Poco means "little" in Spanish. Poco Wine Room, newly installed in the ground floor of the Braeburn Condominiums on Capitol Hill, is small, but it is also tall, encompassing both a street-level bar and, up above, a triangular loft. The wines available in the small-but-tall room are nearly all from small producers in Washington and Oregon; the two gentlemen that opened Poco Wine Room were inspired not by the wine bars of Spain, but by a wine bar they visited in Manzanita, a small town on the Oregon coast. In Spanish, Manzanita means "small apple." Washington State is our great nation's largest producer of apples. Braeburn is a variety of apple, and the Braeburn Condominiums stand on the former site of a supermarket called Red Apple. (The Braeburn's unforgivable tagline: "The core of urban living.")

The Braeburn Condominiums are an exercise in an urban-planning concept known as "hiving." (Bees, the originators of the concept of "hiving," pollinate blossoms in orchards, making apples possible.) The hive that is the Braeburn seeks to unite its young urban professional residents, encouraging their social intercourse by way of public spaces such as a theater, an art studio, gardens, and a billiards room. Poco Wine Room is, by extension, part of the hive, the part where the worker bees relax at the end of their days of service to Queen Commerce with a glass of wine and a snack. (Should the worker bees wish to continue intercourse with their laptop computers during this end-of-the-day period, they must retire to the Braeburn branch of the Online Coffee Company, a few doors down; while the complex provides ambient free wireless internet to its denizens, Poco has a no-computing policy, to facilitate relaxation. If a latte is desired instead of wine, the bees must likewise move on down the hive; by contractual stricture, the Online Coffee Company may serve espresso, while Poco may not.)

One wall of Poco Wine Room has a sculptural, vertical arrangement of unfinished lengths of lumber, best examined from the landing halfway up the staircase. Downstairs feels spare and industrial; upstairs, intimate and urbane. The bar—a thick, compressed wood slab, glossy with polyurethane—has a twin counter that overlooks from above. Wines range from entry-level reasonable to I-got-a-raise indulgent; a small menu offers appropriate, tasty snacks like lovely little canapés, Marcona almonds, meats cured locally at Da Pino, a few desserts. Well-groomed people murmur, candles flicker, contemporary music plays.

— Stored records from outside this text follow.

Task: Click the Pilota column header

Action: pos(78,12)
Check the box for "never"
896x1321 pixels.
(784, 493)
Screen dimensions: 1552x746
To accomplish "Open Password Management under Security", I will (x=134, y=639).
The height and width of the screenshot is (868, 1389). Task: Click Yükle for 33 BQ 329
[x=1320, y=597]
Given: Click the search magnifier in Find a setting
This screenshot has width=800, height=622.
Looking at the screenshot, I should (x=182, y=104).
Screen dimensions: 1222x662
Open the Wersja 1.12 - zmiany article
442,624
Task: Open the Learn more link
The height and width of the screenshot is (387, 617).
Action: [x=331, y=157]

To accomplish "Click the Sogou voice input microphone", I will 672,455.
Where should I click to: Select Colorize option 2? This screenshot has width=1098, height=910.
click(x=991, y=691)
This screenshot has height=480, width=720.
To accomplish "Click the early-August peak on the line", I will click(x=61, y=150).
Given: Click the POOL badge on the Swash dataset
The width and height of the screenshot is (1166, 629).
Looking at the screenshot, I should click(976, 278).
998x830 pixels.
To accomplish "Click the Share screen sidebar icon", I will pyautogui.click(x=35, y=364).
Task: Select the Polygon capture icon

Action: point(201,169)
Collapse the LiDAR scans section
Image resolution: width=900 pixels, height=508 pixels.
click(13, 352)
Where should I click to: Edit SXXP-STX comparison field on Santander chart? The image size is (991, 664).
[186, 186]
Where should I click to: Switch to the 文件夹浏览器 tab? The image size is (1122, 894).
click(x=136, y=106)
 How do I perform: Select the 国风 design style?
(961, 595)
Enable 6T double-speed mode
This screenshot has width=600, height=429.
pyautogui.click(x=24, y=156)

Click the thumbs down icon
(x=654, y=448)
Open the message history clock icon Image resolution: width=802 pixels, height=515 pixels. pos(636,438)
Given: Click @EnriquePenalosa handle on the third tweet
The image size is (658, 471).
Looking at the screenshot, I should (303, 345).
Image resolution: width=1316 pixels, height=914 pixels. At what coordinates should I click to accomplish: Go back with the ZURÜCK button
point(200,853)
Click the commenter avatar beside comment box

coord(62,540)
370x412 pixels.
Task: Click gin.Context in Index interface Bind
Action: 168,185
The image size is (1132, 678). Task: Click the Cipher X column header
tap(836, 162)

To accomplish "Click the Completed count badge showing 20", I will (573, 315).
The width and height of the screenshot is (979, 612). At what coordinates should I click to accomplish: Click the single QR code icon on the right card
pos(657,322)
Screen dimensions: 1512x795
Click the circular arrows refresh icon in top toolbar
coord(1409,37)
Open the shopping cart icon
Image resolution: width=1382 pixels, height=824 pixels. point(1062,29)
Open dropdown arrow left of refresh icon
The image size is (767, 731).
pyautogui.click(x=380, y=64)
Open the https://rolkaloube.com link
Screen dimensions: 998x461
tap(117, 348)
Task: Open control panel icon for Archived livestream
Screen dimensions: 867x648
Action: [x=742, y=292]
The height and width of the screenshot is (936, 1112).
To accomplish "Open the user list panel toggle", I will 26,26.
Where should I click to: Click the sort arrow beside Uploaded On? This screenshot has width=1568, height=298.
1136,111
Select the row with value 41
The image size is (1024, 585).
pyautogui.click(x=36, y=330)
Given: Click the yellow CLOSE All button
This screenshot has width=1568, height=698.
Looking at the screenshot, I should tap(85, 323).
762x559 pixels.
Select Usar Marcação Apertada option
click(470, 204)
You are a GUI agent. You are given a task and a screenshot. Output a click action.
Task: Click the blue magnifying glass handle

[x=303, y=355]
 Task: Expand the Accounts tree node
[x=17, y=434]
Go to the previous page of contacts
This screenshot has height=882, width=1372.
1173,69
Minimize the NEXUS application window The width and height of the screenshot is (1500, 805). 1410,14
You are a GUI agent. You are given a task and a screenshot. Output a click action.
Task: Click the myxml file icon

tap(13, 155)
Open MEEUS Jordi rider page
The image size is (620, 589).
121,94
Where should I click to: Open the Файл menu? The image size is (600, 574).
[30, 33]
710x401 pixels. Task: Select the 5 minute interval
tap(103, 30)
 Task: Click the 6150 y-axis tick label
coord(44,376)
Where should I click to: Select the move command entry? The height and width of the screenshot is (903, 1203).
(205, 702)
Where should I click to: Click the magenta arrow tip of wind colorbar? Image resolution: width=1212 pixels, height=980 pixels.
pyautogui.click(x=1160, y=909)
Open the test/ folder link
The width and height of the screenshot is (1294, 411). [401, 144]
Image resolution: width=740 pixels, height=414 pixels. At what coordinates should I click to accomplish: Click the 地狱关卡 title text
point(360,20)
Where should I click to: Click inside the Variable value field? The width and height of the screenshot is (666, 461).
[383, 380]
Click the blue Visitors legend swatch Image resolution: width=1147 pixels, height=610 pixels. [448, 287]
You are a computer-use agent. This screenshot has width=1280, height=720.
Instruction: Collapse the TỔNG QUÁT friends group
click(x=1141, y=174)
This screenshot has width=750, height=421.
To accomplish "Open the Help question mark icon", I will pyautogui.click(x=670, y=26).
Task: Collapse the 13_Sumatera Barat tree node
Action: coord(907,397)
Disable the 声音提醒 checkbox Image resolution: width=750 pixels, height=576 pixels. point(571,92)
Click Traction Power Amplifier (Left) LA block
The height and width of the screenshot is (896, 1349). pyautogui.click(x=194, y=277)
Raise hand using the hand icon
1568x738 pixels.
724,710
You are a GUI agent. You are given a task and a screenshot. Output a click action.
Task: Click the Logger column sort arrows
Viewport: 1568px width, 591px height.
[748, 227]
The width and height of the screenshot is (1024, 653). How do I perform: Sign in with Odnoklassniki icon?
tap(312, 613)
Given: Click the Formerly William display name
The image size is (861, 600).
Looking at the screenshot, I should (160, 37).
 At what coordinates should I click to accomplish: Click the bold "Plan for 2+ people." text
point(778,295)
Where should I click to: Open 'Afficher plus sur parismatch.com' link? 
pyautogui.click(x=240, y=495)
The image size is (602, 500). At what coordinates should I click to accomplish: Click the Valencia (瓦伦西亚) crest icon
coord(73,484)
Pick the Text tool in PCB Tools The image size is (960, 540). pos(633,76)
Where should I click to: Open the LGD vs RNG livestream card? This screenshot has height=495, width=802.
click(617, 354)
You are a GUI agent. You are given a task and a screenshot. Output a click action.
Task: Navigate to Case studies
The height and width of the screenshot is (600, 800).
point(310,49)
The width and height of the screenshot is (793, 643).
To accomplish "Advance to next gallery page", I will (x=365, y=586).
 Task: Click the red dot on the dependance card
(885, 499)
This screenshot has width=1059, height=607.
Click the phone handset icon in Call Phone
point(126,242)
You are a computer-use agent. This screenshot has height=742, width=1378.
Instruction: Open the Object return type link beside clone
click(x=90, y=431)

Through the expansive windows of Poco Wine Room, the Braeburn's courtyard, with its multicolored tiles, is visible, as are active knees and elbows and equipment through the windows of the Braeburn's fitness facility across the courtyard. Also: the beautiful upholstery, rows of nail polish, and the lovely receptionist of Swoon Boutique Spa, another part of the hive, from which as if on cue a rejuvenated-looking man carrying a small dog emerges.